Désormais, ce sont les gros portefeuilles, les « very high net worth individuals », qui jettent leur dévolu sur les crypto-actifs. Dans le même temps, les petits investisseurs désertent le marché, déçus par une altseason qui n'est jamais venue.
Le salon PBW a continué sur le même ton : peu de particuliers, beaucoup d'institutionnels.
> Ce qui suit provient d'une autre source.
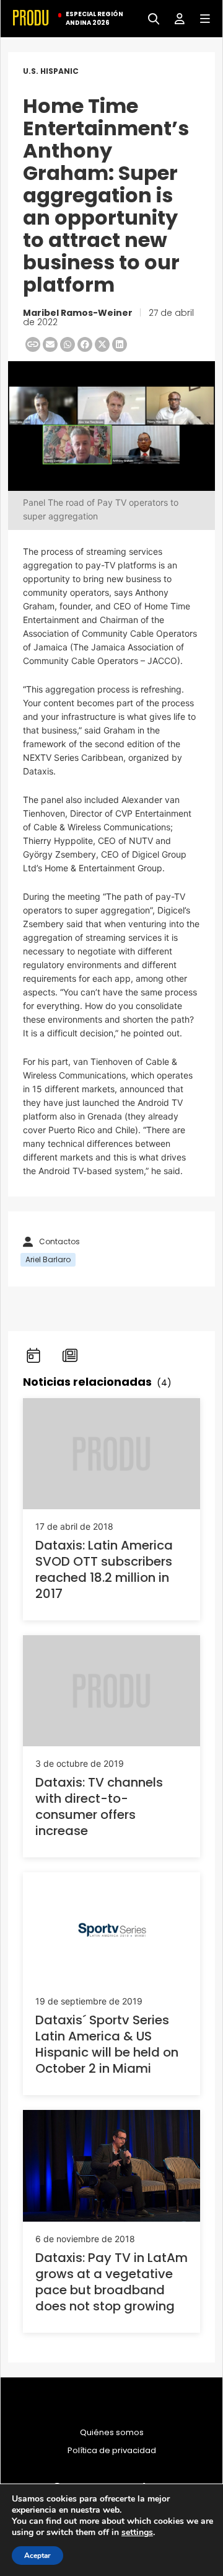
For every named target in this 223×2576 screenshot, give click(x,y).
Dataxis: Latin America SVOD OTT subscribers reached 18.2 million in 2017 (104, 1569)
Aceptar (37, 2555)
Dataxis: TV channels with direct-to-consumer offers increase (99, 1806)
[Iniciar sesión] (175, 17)
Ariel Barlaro (48, 1259)
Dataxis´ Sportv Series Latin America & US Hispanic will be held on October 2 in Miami (106, 2044)
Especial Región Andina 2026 (94, 18)
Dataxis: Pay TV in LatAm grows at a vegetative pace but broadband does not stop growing (111, 2282)
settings (137, 2532)
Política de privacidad (112, 2450)
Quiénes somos (112, 2432)
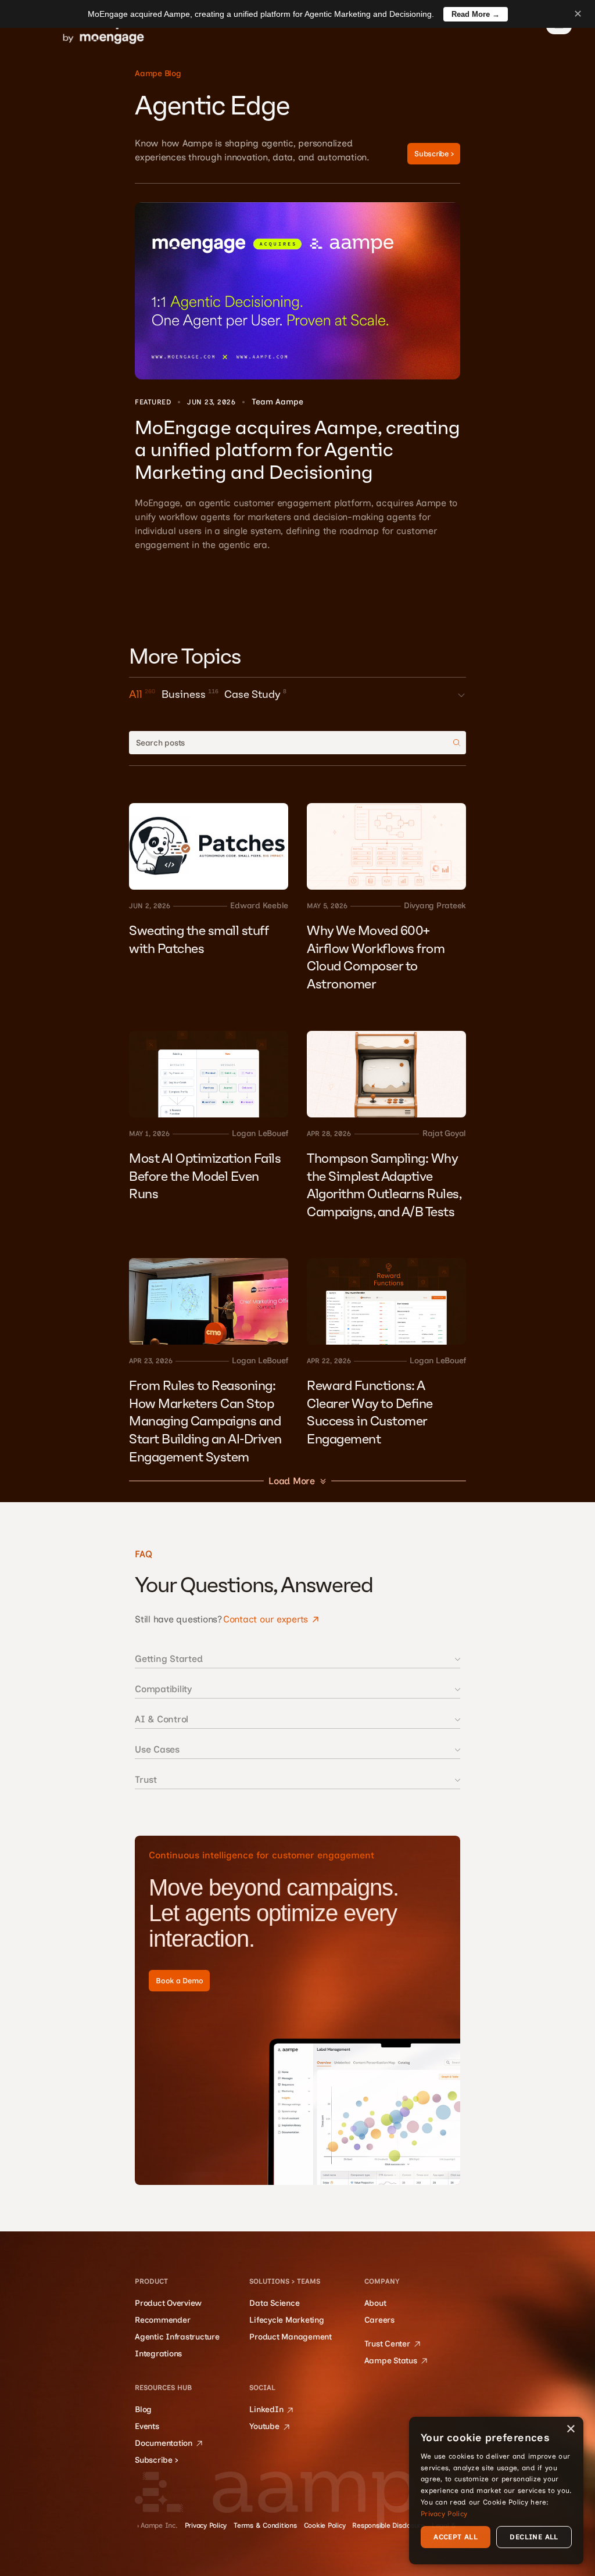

Les événements organisés par les partenaires se tenaient tous dans des lieux très prestigieux.
Comme le George V, avec un diner organisé par OVH et Avalanche, ou bien le Tout Paris au-dessus de la Samaritaine de LVMH, pour l'événement de Bitpanda, auquel participaient des personnalités comme l'ancienne star du PSG Pedro Miguel Pauleta ou le tennisman français Gaël Monfils.
Puis, pour finir, le premier étage de la tour Eiffel, le temps d'un cocktail organisé par Mastercard.
Acheter facilement la crypto Bitcoin avec KrakenLes exchanges à la recherche d'un nouveau modèle
Les exchanges, très présents lors de ce salon, ont bien senti le changement de tendance. L'absence d'altseasons pour les investisseurs s'est traduite par une baisse des transactions, et donc du chiffre d'affaires pour les plateformes.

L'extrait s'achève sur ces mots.